What are geospatial data?

Geospatial data are measurements or recordings that are associated with a location on Earth. The most familiar type of location information are geographical coordinates given in degrees latitude and longitude and defining a point on the Earth’s surface. However, geospatial data may be associated with line-transects, aerial regions or continuous spatial fields depending on the application.

Illustration of latitude and longitude

Give a GPS, a latitude and a longitude, we can get pretty close to the intended location. Much of the uncertainty in the location will be due to the properties of the GPS itself, however some will also derive from the fact that any geospatial location is really a model with no exact corresponding point on the Earth’s surface. With a lot of fancy tricks, one can get down to centimeter-scale accuracy. The important point to understand is that just like any scientific measurement, a specification of location is uncertain and depends on a model.

The other type of coordinates commonly encountered are cartesian coordinates, sometimes also called map coordinates as they are used when the surface of the Earth is projected onto a flat plane as in printing a map. We will consider the details of map projects later.

Illustration of cartesian map coordinates

The two main types of geospatial data

In the development of geographical information systems, two major ways of storing geospatial data emerged.
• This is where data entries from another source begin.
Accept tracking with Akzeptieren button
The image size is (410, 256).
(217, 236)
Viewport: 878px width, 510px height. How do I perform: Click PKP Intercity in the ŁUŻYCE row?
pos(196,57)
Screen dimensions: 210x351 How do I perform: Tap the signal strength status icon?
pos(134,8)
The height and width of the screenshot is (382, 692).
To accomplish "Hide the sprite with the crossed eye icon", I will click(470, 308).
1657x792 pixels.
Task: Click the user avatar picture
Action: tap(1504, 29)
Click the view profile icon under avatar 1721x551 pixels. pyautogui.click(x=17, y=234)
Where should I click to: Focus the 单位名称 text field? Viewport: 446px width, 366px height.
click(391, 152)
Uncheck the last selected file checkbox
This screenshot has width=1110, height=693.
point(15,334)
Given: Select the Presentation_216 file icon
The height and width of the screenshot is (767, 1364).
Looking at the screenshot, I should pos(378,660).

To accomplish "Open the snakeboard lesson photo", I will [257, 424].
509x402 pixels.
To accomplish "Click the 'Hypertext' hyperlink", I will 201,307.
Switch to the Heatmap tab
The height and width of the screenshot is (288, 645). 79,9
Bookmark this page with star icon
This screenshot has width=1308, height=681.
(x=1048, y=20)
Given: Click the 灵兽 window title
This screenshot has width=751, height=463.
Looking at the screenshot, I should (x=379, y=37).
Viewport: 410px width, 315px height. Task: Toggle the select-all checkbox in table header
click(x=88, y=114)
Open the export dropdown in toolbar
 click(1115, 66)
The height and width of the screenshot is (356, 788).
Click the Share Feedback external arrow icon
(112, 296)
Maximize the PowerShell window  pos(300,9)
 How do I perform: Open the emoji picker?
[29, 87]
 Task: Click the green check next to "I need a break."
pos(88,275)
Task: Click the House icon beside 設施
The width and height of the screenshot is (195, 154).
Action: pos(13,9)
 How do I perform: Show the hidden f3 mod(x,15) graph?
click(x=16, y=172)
You will generally find that data come in either raster form or vector form.

Comparison of raster and vector GIS data structures

Raser data represent spatial fields of repeated measurements. These are the types of data that you download from your digitial camera, which records the intensity of red, green and blue light in a regular grid. Similarly, satelite imagery records electromagnetic radiation of various wavelengths reflected off the Earth’s surface. Another example, would be a regular grid of topographic elevations called a Digital Elevation Model (DEM).

In the computer, a raster image is stored as a sequence of values where each successive value is the next pixel along a row (or column) and rows (columns) are appended sequentially. Most software provides a grid or matrix-like view of the data where you can extract rows, columns or tiles of values. When combined with spatial metadata associating the grid with a location, one can find the coordinates of each pixel by the count of rows and column offset from a reference, typically the location of one of the corner pixels (and information about rotation of the grid off of true north). In R, raster data are most commonly manipulated with the raster package.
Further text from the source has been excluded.